One proposal results from last year's Federal Funding and Transparency Act, co-authored by Sens. Tom Coburn (R-Okla.) and Barack Obama (D-Ill.). The law requires that a program be initiated to explore and test appropriate limits on the disclosure of subcontracting award and funding data. The Federal Acquisition Regulation Council has issued a proposed rule to implement that portion of the law. The proposal would require disclosure of the identity of each subcontractor, the amount of each subcontract award and other information.
Because a significant share of federal contract dollars flows down through multiple layers of subcontractors, it is not hard to understand why this provision was included in the legislation. At the same time, some of the required disclosures could involve divulging proprietary, competitive information.
Similarly, the executive branch, through the Defense Department, wants comments on a proposal that would, under the Freedom of Information Act, require the release of virtually the entirety of a company's Central Contractor Registration file.
This includes corporate revenues, which for privately held companies are not otherwise releasable, and the number of employees. Under this proposal, there would be only a limited number of exemptions, such as for security clearance levels, banking and financial information, or Data Universal Numbering System number.
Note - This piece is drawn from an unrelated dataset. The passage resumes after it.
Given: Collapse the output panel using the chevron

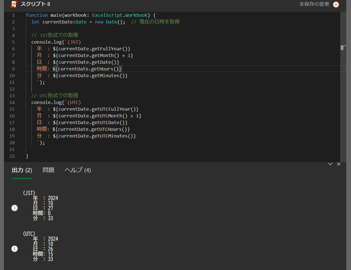Looking at the screenshot, I should [330, 164].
Perhaps Rep. Henry Waxman (D-Calif.) has offered the most problematic proposal in his Clean Contracting Act. This proposal would require that every agency report to Congress on a quarterly basis any audit reports ? draft or final ? that identify more than $1 million in overcharges or questioned costs. Although the release to Congress of completed audits that identify such issues might be defensible, draft reports will undoubtedly mislead the Congress and the public.
Bill Reed, director of the Defense Contract Audit Agency, has told Congress that questioned costs do not equal wrongdoing. They are billed costs that are routinely subject to further discussion and negotiation.
Unfortunately, the evidence strongly suggests that Congress and the media nonetheless mistakenly view the existence of such discussions as prima facie, evidence of fraud and overcharging. We've already seen the rush to judgment when unredacted draft audit reports are made available to Congress and find their way onto congressional and other Web sites. As such, this legislation has real potential for unfairly and precipitously damaging companies that have done nothing wrong.
Transparency is important and the public clearly has the right to know where the government is spending its money and how well those funds are being managed.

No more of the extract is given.